Computer scientists at the University of Nottingham and Kingston University have solved a complex problem that has, until now, defeated experts in vision and graphics research. They have developed technology capable of producing 3D facial reconstruction from a single 2D image – the 3D selfie.
Their new web app allows people to upload a single colour image and receive, in a few seconds, a 3D model showing the shape of their face.
People are queuing up to try it and so far, more than 400,000 users have had a go. You can do it yourself by taking a selfie and uploading it to their website.
The research – ‘Large Pose 3D Face Reconstruction from a Single Image via Direct Volumetric CNN Regression‘ – was led by PhD student Aaron Jackson and carried out with fellow PhD student Adrian Bulat both based in the Computer Vision Laboratory in the School of Computer Science. Both students are supervised by Georgios (Yorgos) Tzimiropoulos, Assistant Professor in the School of Computer Science.
The work was done in collaboration with Dr Vasileios Argyriou from the School of Computer Science and Mathematics at Kingston University.
The results will be presented at the International Conference on Computer Vision (ICCV) 2017 in Venice next month.
Technology at a very early stage
The technique is far from perfect but this is the breakthrough computer scientists have been looking for.
It has been developed using a Convolutional Neural Network (CNN) – an area of artificial intelligence (AI) which uses machine learning to give computers the ability to learn without being explicitly programmed.
The research team, supervised by Dr Yorgos Tzimiropoulos, trained a CNN on a huge dataset of 2D pictures and 3D facial models.
With all this information their CNN is able to reconstruct 3D facial geometry from a single 2D image. It can also take a good guess at the non-visible parts of the face.
Simple idea complex problem
Dr Tzimiropoulos said:
The main novelty is in the simplicity of our approach which bypasses the complex pipelines typically used by other techniques. We instead came up with the idea of training a big neural network on 80,000 faces to directly learn to output the 3D facial geometry from a single 2D image.
This is a problem of extraordinary difficulty. Current systems require multiple facial images and face several challenges, such as dense correspondences across large facial poses, expressions and non-uniform illumination.
Aaron Jackson said:
Our CNN uses just a single 2D facial image, and works for arbitrary facial poses (e.g. front or profile images) and facial expressions (e.g. smiling).
Adrian Bulat said
The method can be used to reconstruct the whole 3D facial geometry including the non-visible parts of the face.
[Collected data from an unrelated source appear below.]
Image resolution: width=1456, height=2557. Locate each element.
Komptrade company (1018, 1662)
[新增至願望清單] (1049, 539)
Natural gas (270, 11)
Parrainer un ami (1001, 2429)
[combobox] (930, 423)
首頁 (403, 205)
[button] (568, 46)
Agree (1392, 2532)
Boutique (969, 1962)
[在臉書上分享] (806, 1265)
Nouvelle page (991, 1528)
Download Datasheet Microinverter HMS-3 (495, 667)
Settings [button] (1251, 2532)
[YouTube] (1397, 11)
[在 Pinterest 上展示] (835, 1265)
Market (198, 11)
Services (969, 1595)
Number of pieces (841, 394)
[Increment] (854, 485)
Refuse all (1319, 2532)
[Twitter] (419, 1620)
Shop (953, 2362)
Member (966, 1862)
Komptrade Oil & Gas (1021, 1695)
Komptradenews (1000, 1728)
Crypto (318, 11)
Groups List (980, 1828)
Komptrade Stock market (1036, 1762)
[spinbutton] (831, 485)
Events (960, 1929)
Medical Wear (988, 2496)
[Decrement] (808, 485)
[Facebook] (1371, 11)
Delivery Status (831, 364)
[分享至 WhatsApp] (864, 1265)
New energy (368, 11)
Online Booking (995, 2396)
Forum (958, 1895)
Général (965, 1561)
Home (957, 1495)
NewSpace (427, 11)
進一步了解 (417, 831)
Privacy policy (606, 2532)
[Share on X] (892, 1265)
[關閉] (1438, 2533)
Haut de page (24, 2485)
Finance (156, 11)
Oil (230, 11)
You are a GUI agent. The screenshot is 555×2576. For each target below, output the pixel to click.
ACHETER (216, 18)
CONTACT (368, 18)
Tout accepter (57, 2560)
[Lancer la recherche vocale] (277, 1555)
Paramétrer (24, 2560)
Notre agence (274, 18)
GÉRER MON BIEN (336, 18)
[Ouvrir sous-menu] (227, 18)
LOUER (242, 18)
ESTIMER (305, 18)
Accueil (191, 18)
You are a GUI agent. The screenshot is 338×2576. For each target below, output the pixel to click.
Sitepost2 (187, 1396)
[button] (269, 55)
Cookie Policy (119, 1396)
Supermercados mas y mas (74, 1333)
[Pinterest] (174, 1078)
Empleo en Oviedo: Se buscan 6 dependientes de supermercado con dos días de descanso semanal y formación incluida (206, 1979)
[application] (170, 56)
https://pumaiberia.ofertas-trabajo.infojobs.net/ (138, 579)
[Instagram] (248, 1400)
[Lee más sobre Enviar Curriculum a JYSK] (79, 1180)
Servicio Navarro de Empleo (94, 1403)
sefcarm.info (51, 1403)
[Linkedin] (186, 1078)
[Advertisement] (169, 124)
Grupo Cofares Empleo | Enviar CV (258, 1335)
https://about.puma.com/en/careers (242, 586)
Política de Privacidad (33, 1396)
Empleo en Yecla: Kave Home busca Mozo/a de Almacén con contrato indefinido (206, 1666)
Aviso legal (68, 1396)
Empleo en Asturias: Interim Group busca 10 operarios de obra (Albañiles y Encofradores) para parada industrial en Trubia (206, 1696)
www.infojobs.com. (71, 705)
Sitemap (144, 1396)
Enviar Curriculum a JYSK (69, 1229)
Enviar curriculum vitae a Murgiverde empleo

Their technique demonstrates some of the advances possible through deep learning, a form of machine learning that uses artificial neural networks to mimic the way the brain makes connections between pieces of information.
Dr Vasileios Argyriou, from Kingston University’s Faculty of Science, Engineering and Computing, said:
What’s really impressive about this technique is how it has made the process of creating a 3D facial model so simple.
What could the applications be developed from deep leaning algorithms?
Aside from the more standard applications, such as face and emotion recognition, this technology could be used to personalise computer games, improve augmented reality, and let people try on online accessories such as glasses.
It could also have medical applications – such as simulating the results of plastic surgery or helping to understand medical conditions such as autism and depression.
Aaron’s PhD is funded by the University of Nottingham. His research is focused on deep learning applied to the human face. This includes 3D reconstruction and segmentation applied to the human face and body.
Adrian Bulat is a PhD student in the Computer Vision Lab. His main research interests are in the area of face analysis, human pose estimation and neural network quantization/binarization.